Once the stadium is finally built, it will take cricket to the far-west of the country, 435 kilometres by road from Bulawayo, Zimbabwe’s second largest city. The township of Victoria Falls is a popular resort destination, home to the iconic waterfalls of the same name, as well as the magnificent Zambezi National Park. The area receives hundreds of thousands visitors annually, with many more tourists also visiting the waterfall from the Zambian side, across the border.
In more exciting news for Zimbabwean cricket fans, ZC have confirmed that they will also be commencing with refurbishment of the Harare Sports Club and Queens Sports Club grounds, in a bid to boost seating capacity for fans. The aforementioned grounds are the principal international cricket venues in the country and recently witnessed raucous crowds turning up to see the home nation at the ODI Cricket World Cup qualifier. In fact, many fans had to be turned away at the gates, with the seating capacities of both stadiums (around 10,000 each) proving insufficient to cater for the increased fan interest.
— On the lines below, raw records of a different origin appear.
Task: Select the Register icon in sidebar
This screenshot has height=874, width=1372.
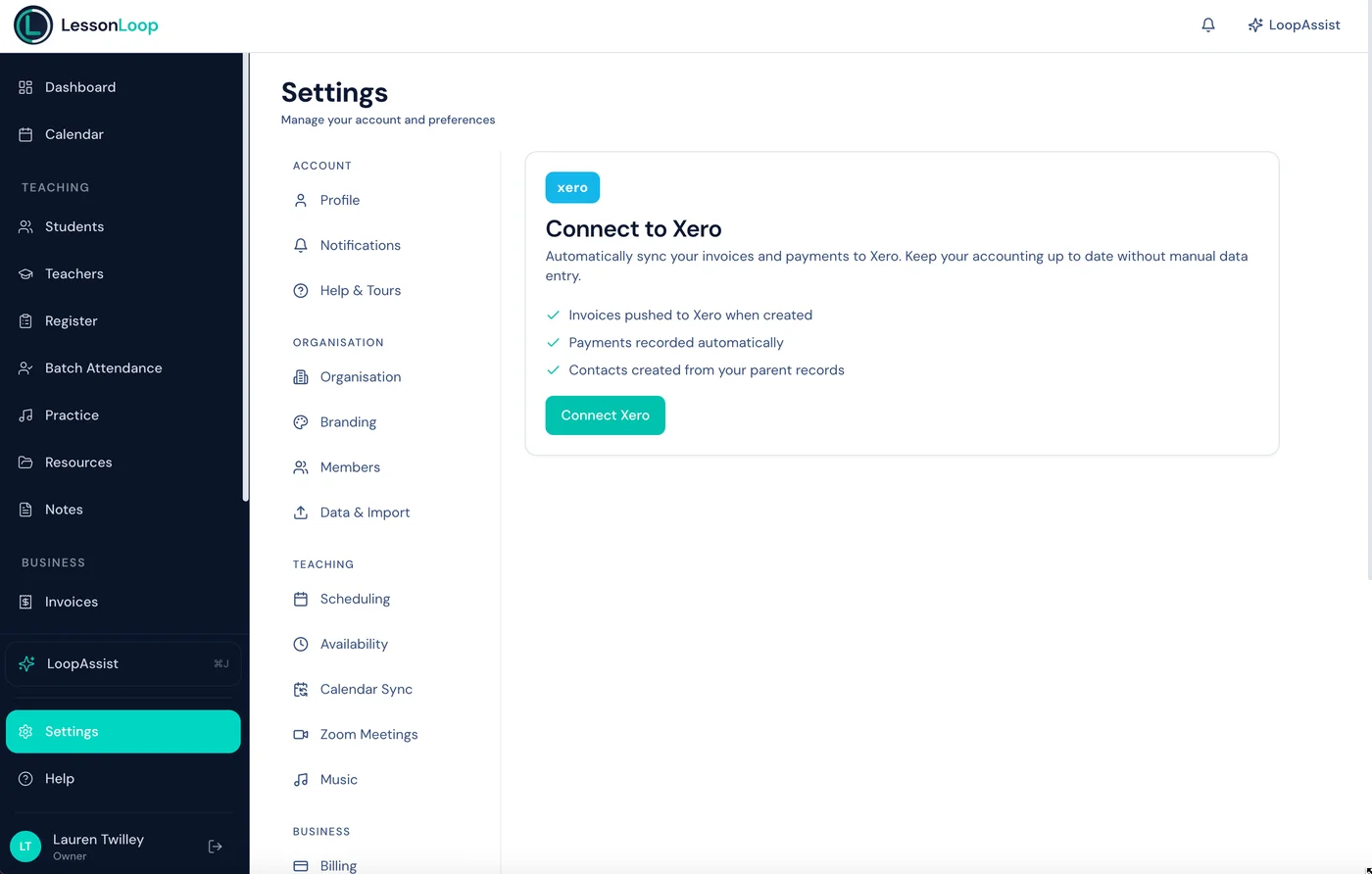Action: 24,320
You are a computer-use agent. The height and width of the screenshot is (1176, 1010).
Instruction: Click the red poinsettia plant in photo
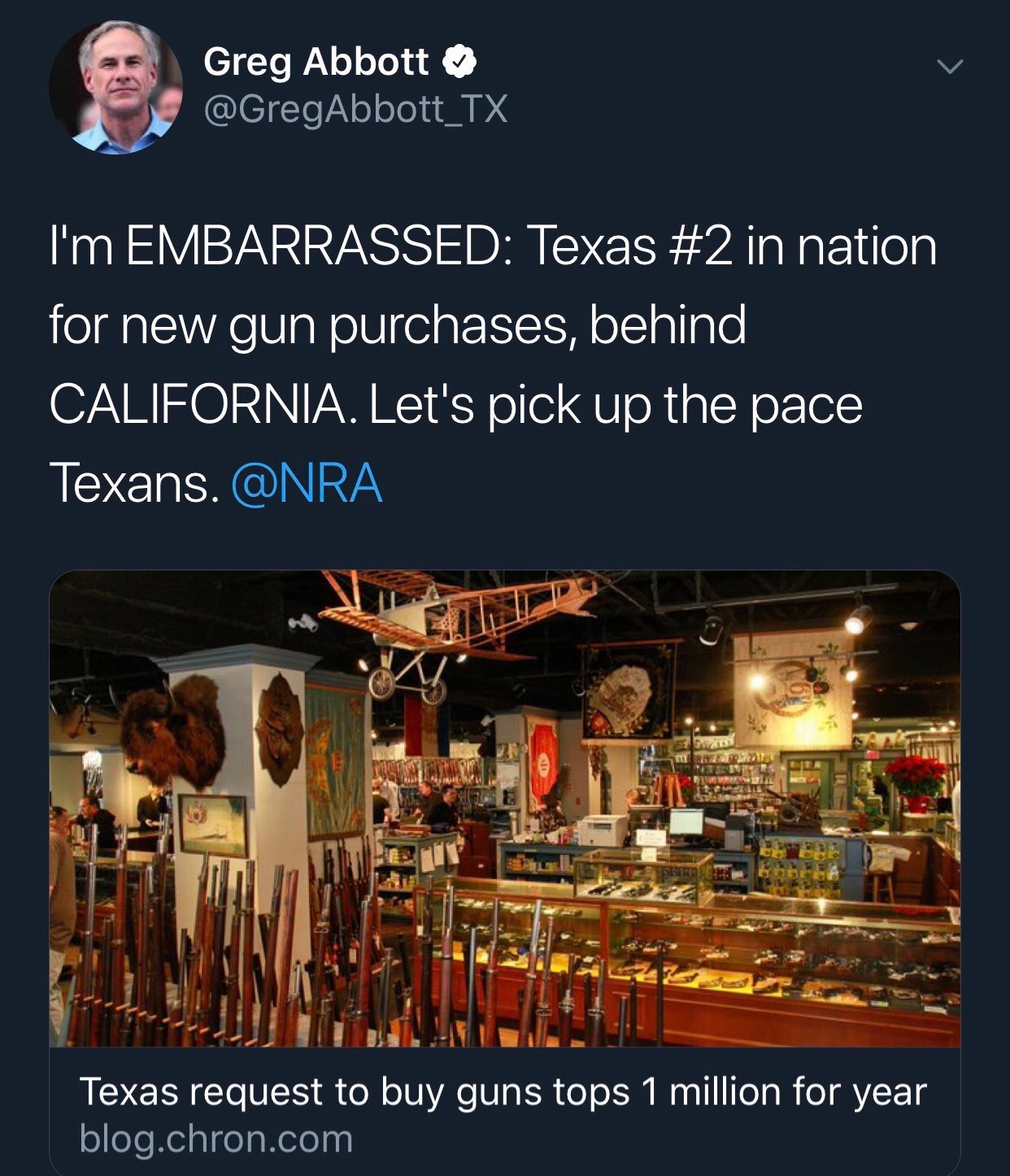pyautogui.click(x=916, y=777)
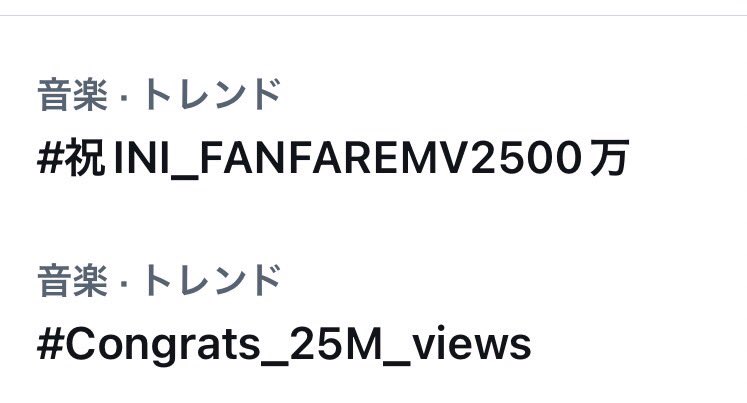
Task: Select the 音楽 word above the FANFARE hashtag
Action: (x=72, y=94)
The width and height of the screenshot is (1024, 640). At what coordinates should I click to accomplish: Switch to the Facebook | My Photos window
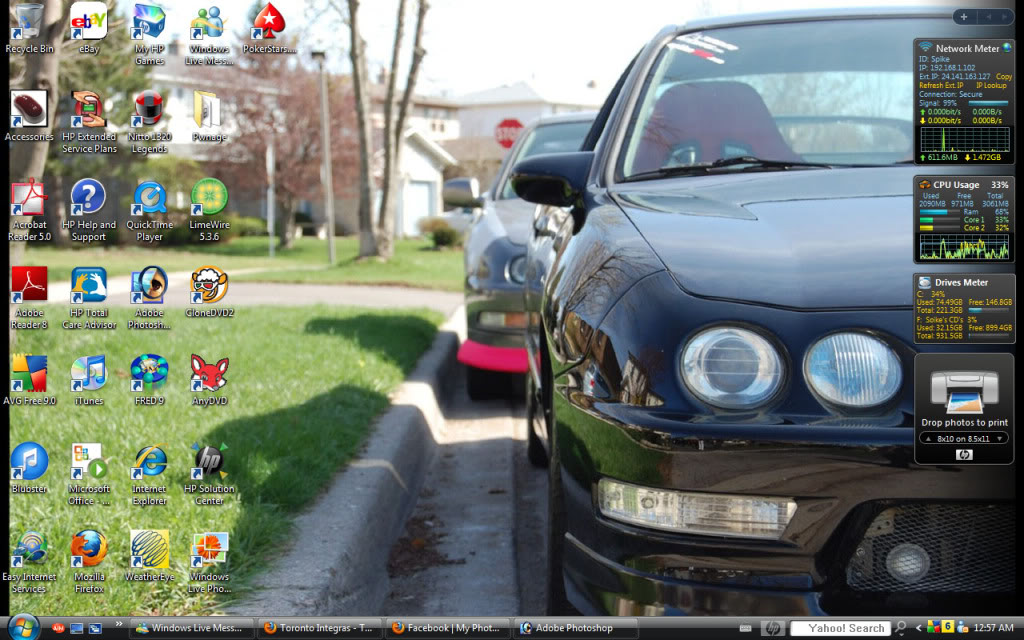coord(446,628)
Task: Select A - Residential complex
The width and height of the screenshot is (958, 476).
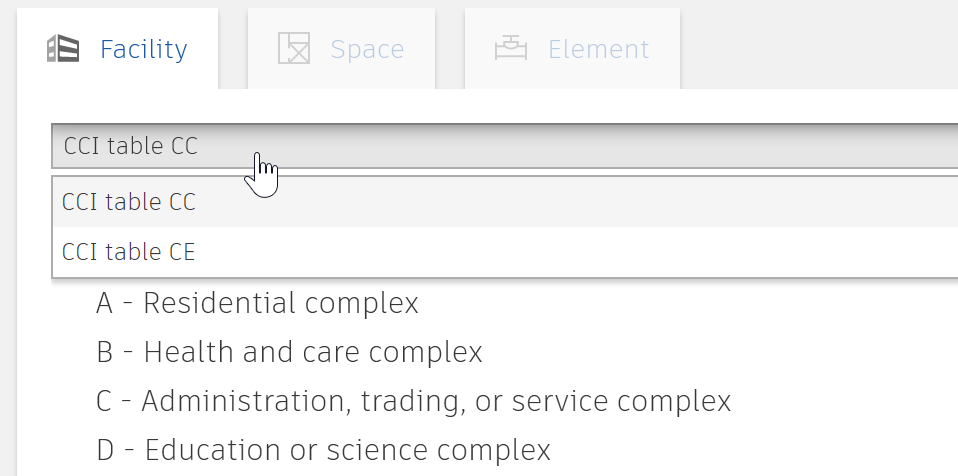Action: [257, 303]
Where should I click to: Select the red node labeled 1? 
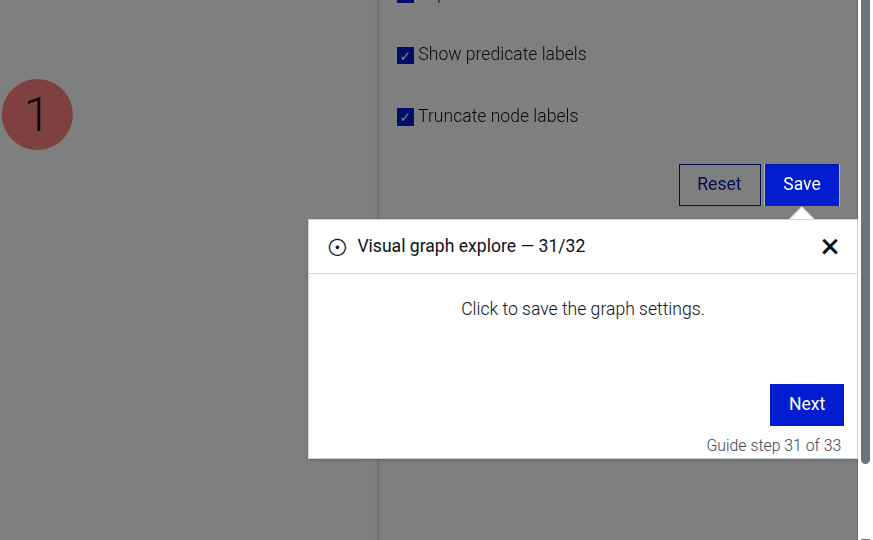point(37,115)
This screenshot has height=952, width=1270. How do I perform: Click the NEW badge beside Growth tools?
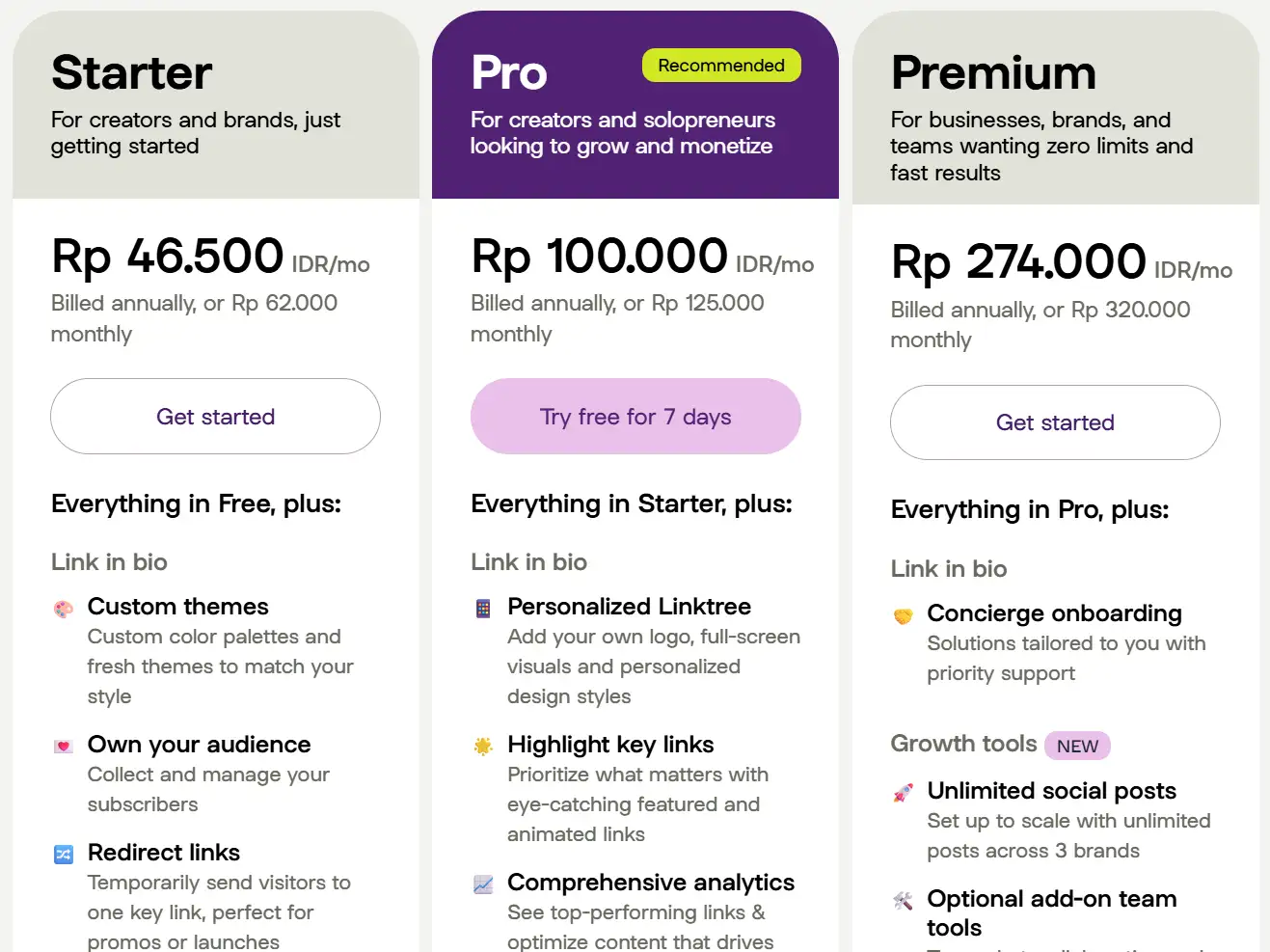[x=1077, y=746]
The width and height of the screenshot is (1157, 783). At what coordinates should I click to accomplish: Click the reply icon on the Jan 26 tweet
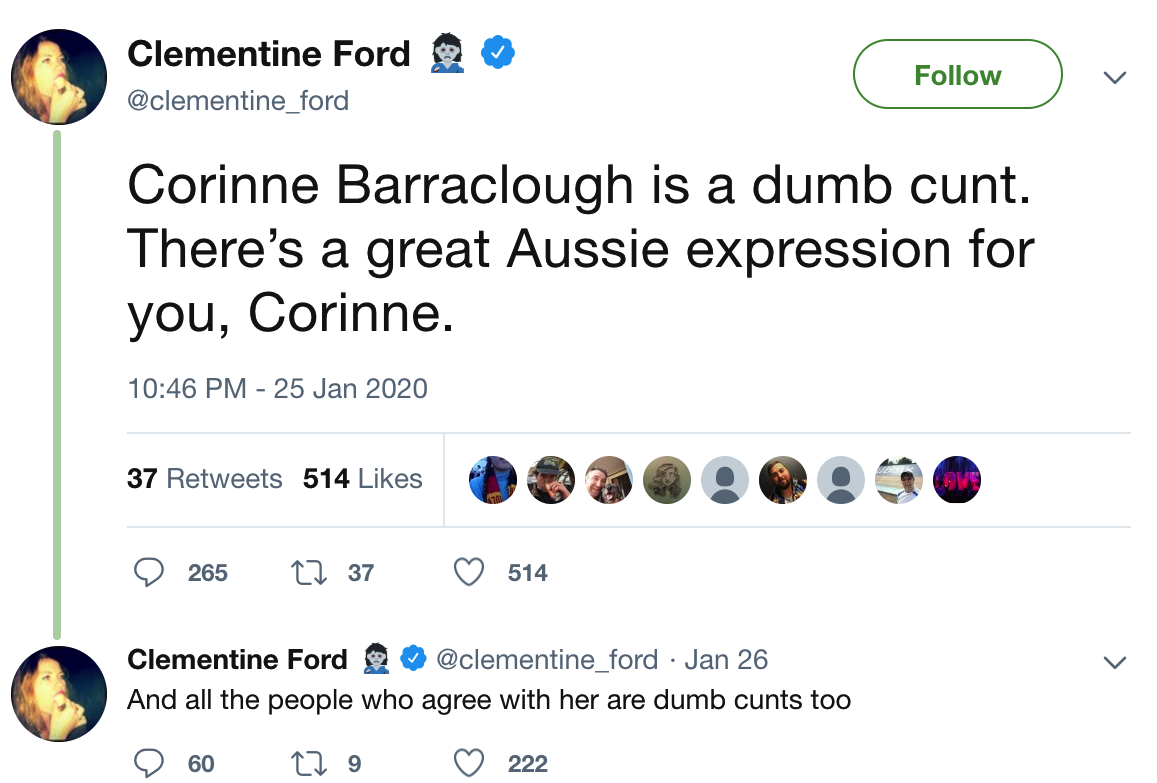pyautogui.click(x=149, y=764)
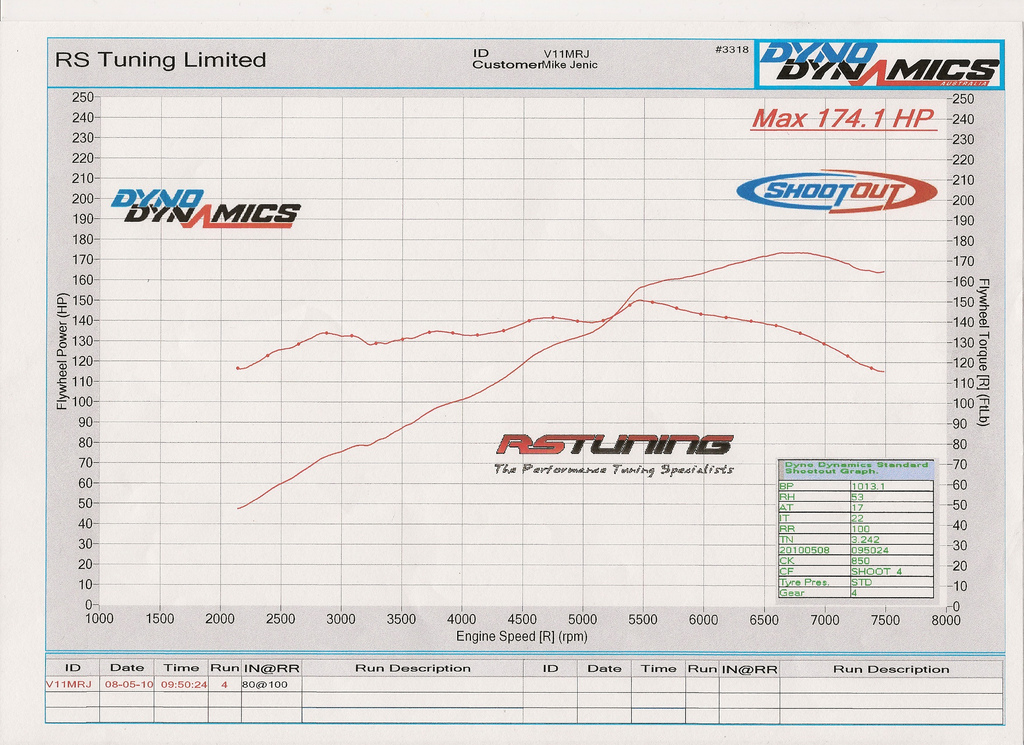Select the CF value 'SHOOT_4' cell

pyautogui.click(x=876, y=571)
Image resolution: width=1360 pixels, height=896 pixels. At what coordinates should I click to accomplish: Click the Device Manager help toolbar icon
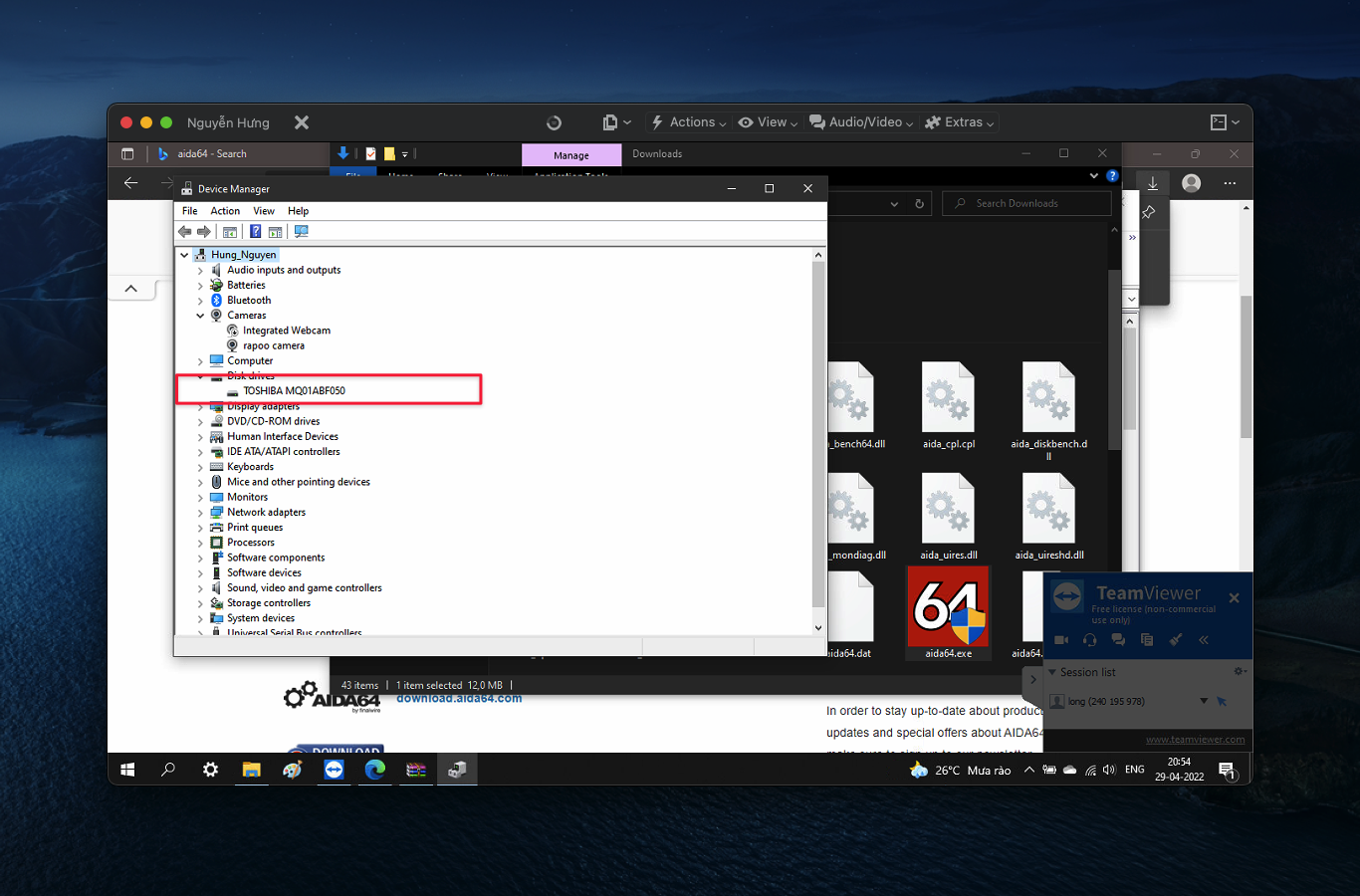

The ageing venues are past their use by date according to Mukhulani and therefore much overdue for an expansion and refurbishment. “These are stadiums that were built long back and we are decades down. Management has been mandated to start the refurbishment works to make sure that the two stadiums are ready for the World Cup,” he stated.
Both the Harare and Bulawayo grounds are set to host games for the ODI World Cup in 2027 alongside other venues in South Africa and Namibia, when the tournament expands back to 14 teams.